--- Records to use ---

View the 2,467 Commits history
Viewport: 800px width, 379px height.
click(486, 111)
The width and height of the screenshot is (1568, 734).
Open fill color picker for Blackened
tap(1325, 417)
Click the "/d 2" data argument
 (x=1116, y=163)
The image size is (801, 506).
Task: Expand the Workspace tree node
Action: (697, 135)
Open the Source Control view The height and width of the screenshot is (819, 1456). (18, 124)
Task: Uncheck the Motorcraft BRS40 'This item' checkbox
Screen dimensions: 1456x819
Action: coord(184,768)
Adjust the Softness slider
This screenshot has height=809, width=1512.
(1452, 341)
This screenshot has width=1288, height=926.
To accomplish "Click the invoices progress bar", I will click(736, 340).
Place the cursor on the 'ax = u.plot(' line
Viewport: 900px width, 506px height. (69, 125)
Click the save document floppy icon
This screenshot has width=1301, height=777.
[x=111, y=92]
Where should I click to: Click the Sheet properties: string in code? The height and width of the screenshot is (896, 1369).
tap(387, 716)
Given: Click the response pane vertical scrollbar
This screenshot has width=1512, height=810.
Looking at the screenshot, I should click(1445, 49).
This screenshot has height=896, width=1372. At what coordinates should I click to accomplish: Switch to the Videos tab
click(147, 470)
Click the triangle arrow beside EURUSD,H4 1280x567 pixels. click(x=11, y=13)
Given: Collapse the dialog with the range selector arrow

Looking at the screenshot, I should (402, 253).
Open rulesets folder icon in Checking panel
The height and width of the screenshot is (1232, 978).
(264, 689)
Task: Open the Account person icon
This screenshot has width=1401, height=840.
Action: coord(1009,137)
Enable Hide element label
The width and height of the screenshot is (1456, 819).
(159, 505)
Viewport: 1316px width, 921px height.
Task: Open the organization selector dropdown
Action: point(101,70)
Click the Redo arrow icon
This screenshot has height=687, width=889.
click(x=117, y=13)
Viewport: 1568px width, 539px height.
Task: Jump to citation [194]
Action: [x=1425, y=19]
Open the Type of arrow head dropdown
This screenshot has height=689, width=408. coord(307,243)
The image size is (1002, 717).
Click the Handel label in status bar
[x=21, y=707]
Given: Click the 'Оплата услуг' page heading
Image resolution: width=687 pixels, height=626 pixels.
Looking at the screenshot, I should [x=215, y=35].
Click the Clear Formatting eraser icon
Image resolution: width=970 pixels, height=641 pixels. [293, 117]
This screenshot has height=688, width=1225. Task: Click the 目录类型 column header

--- Exercise details ---
Update the rows above by replacing "Given:" with "Goal:" everywhere it occurs, leaving everything else unchanged.

--- Written solution ---
View the 2,467 Commits history
Viewport: 800px width, 379px height.
click(486, 111)
The width and height of the screenshot is (1568, 734).
Open fill color picker for Blackened
tap(1325, 417)
Click the "/d 2" data argument
 (x=1116, y=163)
The image size is (801, 506).
Task: Expand the Workspace tree node
Action: (697, 135)
Open the Source Control view The height and width of the screenshot is (819, 1456). (18, 124)
Task: Uncheck the Motorcraft BRS40 'This item' checkbox
Screen dimensions: 1456x819
Action: coord(184,768)
Adjust the Softness slider
This screenshot has height=809, width=1512.
(1452, 341)
This screenshot has width=1288, height=926.
To accomplish "Click the invoices progress bar", I will click(736, 340).
Place the cursor on the 'ax = u.plot(' line
Viewport: 900px width, 506px height. (69, 125)
Click the save document floppy icon
This screenshot has width=1301, height=777.
[x=111, y=92]
Where should I click to: Click the Sheet properties: string in code? The height and width of the screenshot is (896, 1369).
tap(387, 716)
Goal: Click the response pane vertical scrollbar
This screenshot has width=1512, height=810.
Looking at the screenshot, I should click(1445, 49).
This screenshot has height=896, width=1372. At what coordinates should I click to accomplish: Switch to the Videos tab
click(147, 470)
Click the triangle arrow beside EURUSD,H4 1280x567 pixels. click(x=11, y=13)
Goal: Collapse the dialog with the range selector arrow

Looking at the screenshot, I should (402, 253).
Open rulesets folder icon in Checking panel
The height and width of the screenshot is (1232, 978).
(264, 689)
Task: Open the Account person icon
This screenshot has width=1401, height=840.
Action: coord(1009,137)
Enable Hide element label
The width and height of the screenshot is (1456, 819).
(159, 505)
Viewport: 1316px width, 921px height.
Task: Open the organization selector dropdown
Action: point(101,70)
Click the Redo arrow icon
This screenshot has height=687, width=889.
click(x=117, y=13)
Viewport: 1568px width, 539px height.
Task: Jump to citation [194]
Action: [x=1425, y=19]
Open the Type of arrow head dropdown
This screenshot has height=689, width=408. coord(307,243)
The image size is (1002, 717).
Click the Handel label in status bar
[x=21, y=707]
Goal: Click the 'Оплата услуг' page heading
Image resolution: width=687 pixels, height=626 pixels.
Looking at the screenshot, I should [x=215, y=35].
Click the Clear Formatting eraser icon
Image resolution: width=970 pixels, height=641 pixels. [293, 117]
This screenshot has height=688, width=1225. Task: Click the 目录类型 column header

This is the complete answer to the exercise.